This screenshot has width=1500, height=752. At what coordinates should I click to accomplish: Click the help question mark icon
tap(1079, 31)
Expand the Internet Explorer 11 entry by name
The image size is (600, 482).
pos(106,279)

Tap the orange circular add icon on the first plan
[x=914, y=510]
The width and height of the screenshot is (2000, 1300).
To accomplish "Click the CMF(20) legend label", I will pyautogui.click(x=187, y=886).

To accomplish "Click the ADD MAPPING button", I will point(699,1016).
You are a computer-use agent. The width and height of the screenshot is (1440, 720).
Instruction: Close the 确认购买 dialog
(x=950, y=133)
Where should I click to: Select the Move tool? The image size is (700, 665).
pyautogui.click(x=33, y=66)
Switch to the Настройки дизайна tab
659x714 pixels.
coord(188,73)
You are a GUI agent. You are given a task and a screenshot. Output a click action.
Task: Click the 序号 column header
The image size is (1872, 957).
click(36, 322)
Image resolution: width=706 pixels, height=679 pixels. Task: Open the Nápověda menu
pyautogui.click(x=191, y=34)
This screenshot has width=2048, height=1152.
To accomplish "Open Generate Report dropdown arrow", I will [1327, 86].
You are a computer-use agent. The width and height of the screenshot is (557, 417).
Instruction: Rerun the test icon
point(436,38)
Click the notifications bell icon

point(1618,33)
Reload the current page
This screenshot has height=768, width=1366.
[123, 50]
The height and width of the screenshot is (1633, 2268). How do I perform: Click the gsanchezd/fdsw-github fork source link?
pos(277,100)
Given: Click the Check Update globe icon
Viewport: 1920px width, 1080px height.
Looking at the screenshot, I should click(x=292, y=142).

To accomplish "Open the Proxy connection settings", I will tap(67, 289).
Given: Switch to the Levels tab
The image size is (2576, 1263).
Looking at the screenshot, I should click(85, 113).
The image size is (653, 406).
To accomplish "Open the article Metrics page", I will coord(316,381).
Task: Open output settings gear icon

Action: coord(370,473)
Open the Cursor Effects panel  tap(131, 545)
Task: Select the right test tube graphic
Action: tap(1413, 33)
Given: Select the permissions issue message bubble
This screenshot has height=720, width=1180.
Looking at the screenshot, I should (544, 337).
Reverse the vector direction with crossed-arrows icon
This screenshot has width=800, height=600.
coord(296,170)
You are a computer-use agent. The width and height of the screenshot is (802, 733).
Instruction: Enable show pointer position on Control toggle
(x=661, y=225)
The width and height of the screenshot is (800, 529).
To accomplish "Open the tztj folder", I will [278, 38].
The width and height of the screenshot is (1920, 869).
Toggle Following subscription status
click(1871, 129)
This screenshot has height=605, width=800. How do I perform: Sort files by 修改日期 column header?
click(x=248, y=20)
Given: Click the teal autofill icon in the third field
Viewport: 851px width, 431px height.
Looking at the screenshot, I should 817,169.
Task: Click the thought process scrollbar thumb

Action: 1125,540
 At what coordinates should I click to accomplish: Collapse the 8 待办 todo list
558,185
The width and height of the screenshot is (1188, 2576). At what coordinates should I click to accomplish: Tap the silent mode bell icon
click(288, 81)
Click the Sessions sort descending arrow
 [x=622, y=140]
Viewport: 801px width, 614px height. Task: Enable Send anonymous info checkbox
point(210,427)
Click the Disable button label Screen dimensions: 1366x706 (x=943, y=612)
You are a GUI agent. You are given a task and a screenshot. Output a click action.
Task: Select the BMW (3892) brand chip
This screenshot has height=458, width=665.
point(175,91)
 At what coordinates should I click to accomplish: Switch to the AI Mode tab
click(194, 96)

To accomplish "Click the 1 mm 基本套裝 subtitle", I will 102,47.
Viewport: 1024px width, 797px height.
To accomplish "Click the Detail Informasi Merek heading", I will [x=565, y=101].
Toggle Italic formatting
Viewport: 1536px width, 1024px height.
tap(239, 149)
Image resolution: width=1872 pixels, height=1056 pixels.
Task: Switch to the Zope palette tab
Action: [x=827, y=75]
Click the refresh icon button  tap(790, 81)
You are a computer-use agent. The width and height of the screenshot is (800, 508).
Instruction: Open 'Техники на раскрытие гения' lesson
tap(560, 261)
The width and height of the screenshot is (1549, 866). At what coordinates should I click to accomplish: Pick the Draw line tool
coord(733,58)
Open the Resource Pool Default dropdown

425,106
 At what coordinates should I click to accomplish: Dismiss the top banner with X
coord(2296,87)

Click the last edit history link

◇ ◇ ◇

Pedido -> Extraia dos registros acima todas as linhas que contêm a palavra "Switch".

Solução do exercício ->
Switch to the Настройки дизайна tab
Given: Switch to the Levels tab
 At what coordinates should I click to accomplish: Switch to the AI Mode tab
Task: Switch to the Zope palette tab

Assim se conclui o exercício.